Ces propos – diffusés auprès des élèves, de leurs parents et du corps enseignant – sont d’une ambiguïté frappante : l’emploi des termes « toutefois », « extermination par la famine » et « mauvais traitements » minimise le rôle central qu’a joué le régime nazi dans le massacre de plus de 6 millions de Juifs . La rhétorique choisie sous-entend que les Juifs n’auraient pas été assassinés mais seraient décédés des suites de famine et de mauvais traitements, sans qu’aucune intention criminelle ne soit notée.
Alertée par ces propos insidieux portant sur l’extermination systématique de plus de 6 millions de Juifs par le régime nazi et ses satellites collaborationnistes, SOS Racisme a déposé plainte le 12 mars 2025 pour contestation de l’existence de certains crimes contre l’Humanité, délit réprimé par l’article 24 bis de la loi de 1881 sur la liberté de la presse.
Il nous semble clair que Monsieur ESPESO propage un discours volontairement ambigu à l’endroit de la nature de la Shoah.
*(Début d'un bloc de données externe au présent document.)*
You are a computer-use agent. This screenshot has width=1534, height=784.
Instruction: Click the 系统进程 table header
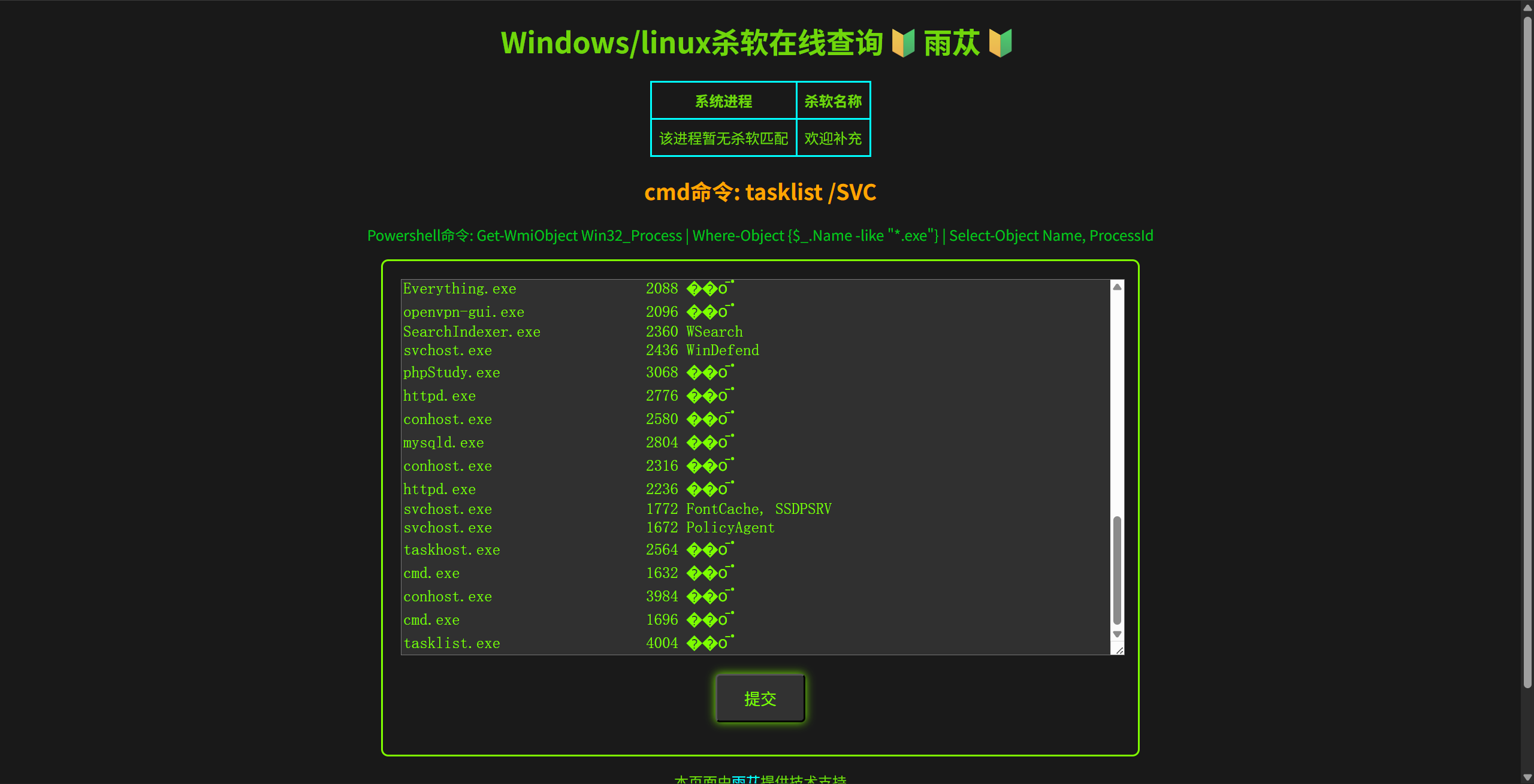tap(723, 101)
SOS Racisme rappelle l’importance de la vigilance dont il faut faire preuve face à de tels propos.
Au-delà de la violence que ces propos représentent pour les personnes de confession juive, il s’agit ici de dénoncer le regain de négationnisme au sein de la société, l’importance du devoir mémoriel face à la recrudescence des actes antisémites et la nécessité de sensibiliser les nouvelles générations à la nature des crimes du nazisme.
SOS Racisme appelle le procureur de la République de Pau à engager des poursuites sous les qualifications adéquates pour faire condamner l’auteur de ces propos et affirmer ainsi que des propos de cette nature, d’autant plus diffusés auprès d’élèves, ne peuvent être impunément énoncés.